> _Exercise brief_: Going through the entries below, count each line that holds "beside" and give only the total.

> _Stored data entries_:

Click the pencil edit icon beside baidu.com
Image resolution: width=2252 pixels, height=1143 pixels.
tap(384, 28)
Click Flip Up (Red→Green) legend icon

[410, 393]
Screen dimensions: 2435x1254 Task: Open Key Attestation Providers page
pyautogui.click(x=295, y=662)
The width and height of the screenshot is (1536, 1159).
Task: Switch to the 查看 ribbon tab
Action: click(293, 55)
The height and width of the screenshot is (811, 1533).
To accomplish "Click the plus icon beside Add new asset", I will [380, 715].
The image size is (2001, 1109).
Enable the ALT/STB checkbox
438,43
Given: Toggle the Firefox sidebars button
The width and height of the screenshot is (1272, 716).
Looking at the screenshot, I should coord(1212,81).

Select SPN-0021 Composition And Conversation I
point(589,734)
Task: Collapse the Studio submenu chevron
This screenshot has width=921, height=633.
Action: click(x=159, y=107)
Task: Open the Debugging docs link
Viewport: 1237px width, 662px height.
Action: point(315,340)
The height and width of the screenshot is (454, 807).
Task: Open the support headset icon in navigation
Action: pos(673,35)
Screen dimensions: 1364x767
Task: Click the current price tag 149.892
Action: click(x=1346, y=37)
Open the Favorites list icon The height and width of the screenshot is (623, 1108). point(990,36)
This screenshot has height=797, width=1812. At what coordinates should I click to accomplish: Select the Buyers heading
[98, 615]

> _Output for this task_: 2